▶ [TASK DETAILS]
Look in the data below for the line that contains "The image size is (854, 549).". Copy that line and the remaining lines exactly.

━━━━━ RECORDS FOR THE TASK

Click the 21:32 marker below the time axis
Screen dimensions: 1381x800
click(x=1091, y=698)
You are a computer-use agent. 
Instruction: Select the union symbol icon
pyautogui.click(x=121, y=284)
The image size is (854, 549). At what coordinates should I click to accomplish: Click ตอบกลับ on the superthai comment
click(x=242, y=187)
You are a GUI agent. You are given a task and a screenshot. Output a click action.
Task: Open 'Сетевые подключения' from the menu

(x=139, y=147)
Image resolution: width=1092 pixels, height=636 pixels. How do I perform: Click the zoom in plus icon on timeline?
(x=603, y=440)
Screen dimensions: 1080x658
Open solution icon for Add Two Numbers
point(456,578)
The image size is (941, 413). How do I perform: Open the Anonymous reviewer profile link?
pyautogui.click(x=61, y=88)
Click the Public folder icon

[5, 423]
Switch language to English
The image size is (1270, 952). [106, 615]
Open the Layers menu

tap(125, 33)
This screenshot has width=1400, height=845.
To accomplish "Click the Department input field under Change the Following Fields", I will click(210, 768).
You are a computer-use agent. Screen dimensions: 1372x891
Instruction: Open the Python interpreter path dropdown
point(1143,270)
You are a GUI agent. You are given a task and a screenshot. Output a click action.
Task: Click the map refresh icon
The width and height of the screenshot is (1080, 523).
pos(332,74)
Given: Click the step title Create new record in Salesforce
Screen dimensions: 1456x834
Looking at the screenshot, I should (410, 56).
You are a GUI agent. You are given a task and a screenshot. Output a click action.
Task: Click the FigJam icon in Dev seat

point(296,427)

━━━━━━━━━━

▶ [SOLVED PROBLEM]
The image size is (854, 549). At what coordinates should I click to accomplish: Click ตอบกลับ on the superthai comment
click(x=242, y=187)
You are a GUI agent. You are given a task and a screenshot. Output a click action.
Task: Open 'Сетевые подключения' from the menu

(x=139, y=147)
Image resolution: width=1092 pixels, height=636 pixels. How do I perform: Click the zoom in plus icon on timeline?
(x=603, y=440)
Screen dimensions: 1080x658
Open solution icon for Add Two Numbers
point(456,578)
The image size is (941, 413). How do I perform: Open the Anonymous reviewer profile link?
pyautogui.click(x=61, y=88)
Click the Public folder icon

[5, 423]
Switch language to English
The image size is (1270, 952). [106, 615]
Open the Layers menu

tap(125, 33)
This screenshot has width=1400, height=845.
To accomplish "Click the Department input field under Change the Following Fields", I will click(210, 768).
You are a computer-use agent. Screen dimensions: 1372x891
Instruction: Open the Python interpreter path dropdown
point(1143,270)
You are a GUI agent. You are given a task and a screenshot. Output a click action.
Task: Click the map refresh icon
The width and height of the screenshot is (1080, 523).
pos(332,74)
Given: Click the step title Create new record in Salesforce
Screen dimensions: 1456x834
Looking at the screenshot, I should (410, 56).
You are a GUI agent. You are given a task and a screenshot. Output a click action.
Task: Click the FigJam icon in Dev seat

point(296,427)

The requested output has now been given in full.